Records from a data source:
====================

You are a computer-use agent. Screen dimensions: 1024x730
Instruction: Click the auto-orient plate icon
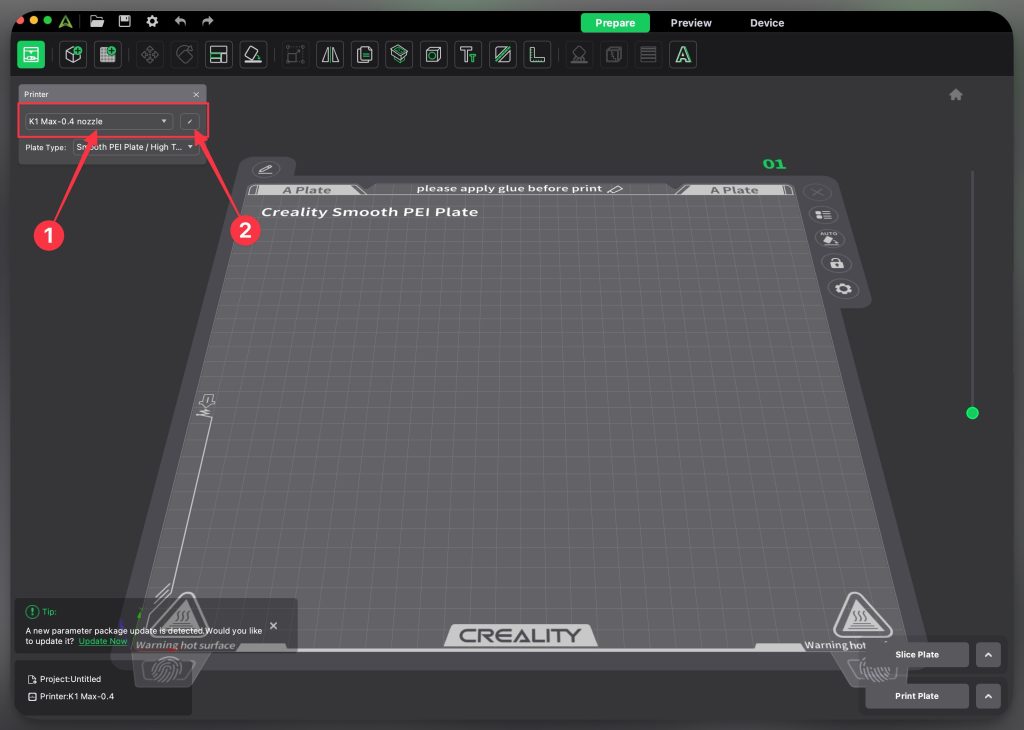[x=830, y=239]
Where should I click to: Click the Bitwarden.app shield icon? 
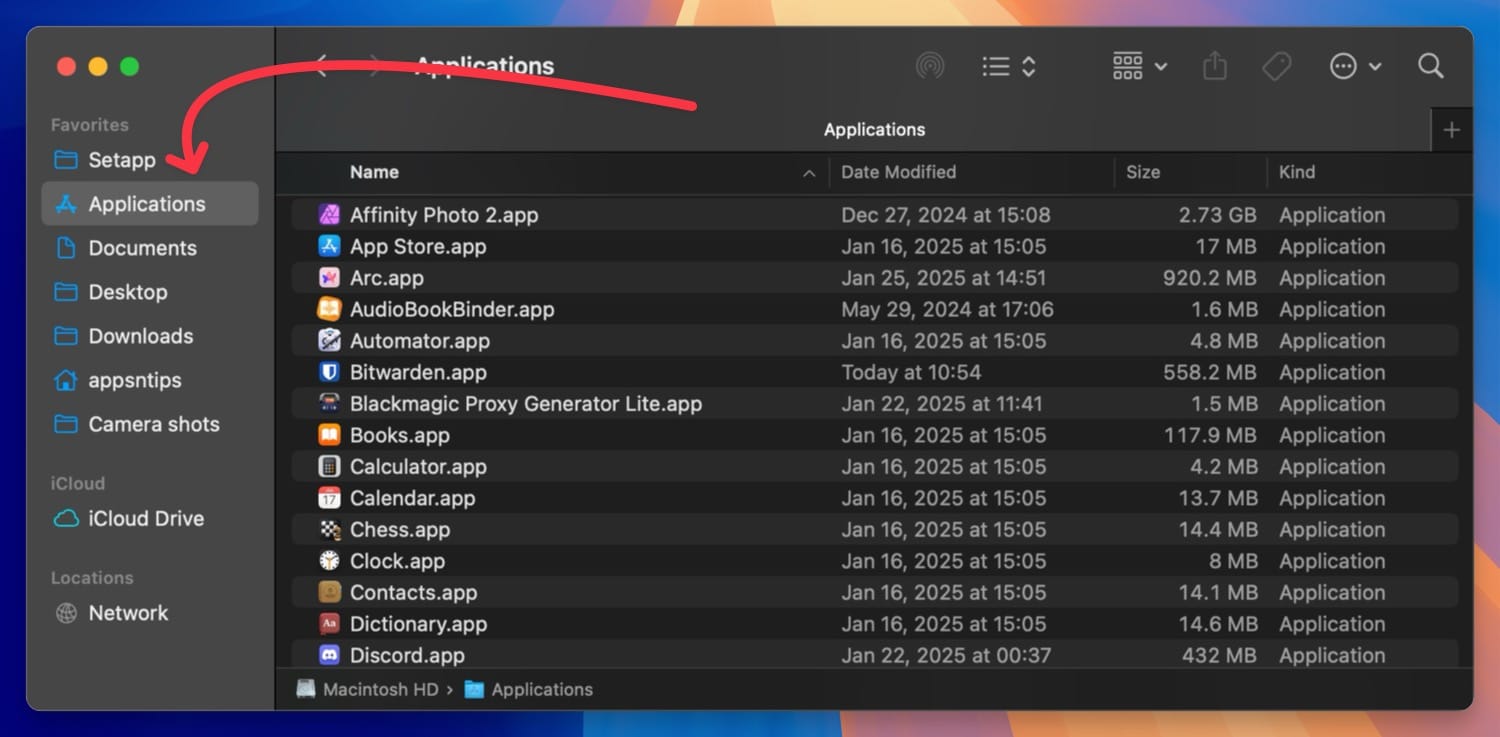329,372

====================

Problem ▸ Without the images, write out each line of the data verbatim.

Written solution ▸
You are a computer-use agent. Screen dimensions: 1024x730
Instruction: Click the auto-orient plate icon
[x=830, y=239]
Where should I click to: Click the Bitwarden.app shield icon? 
329,372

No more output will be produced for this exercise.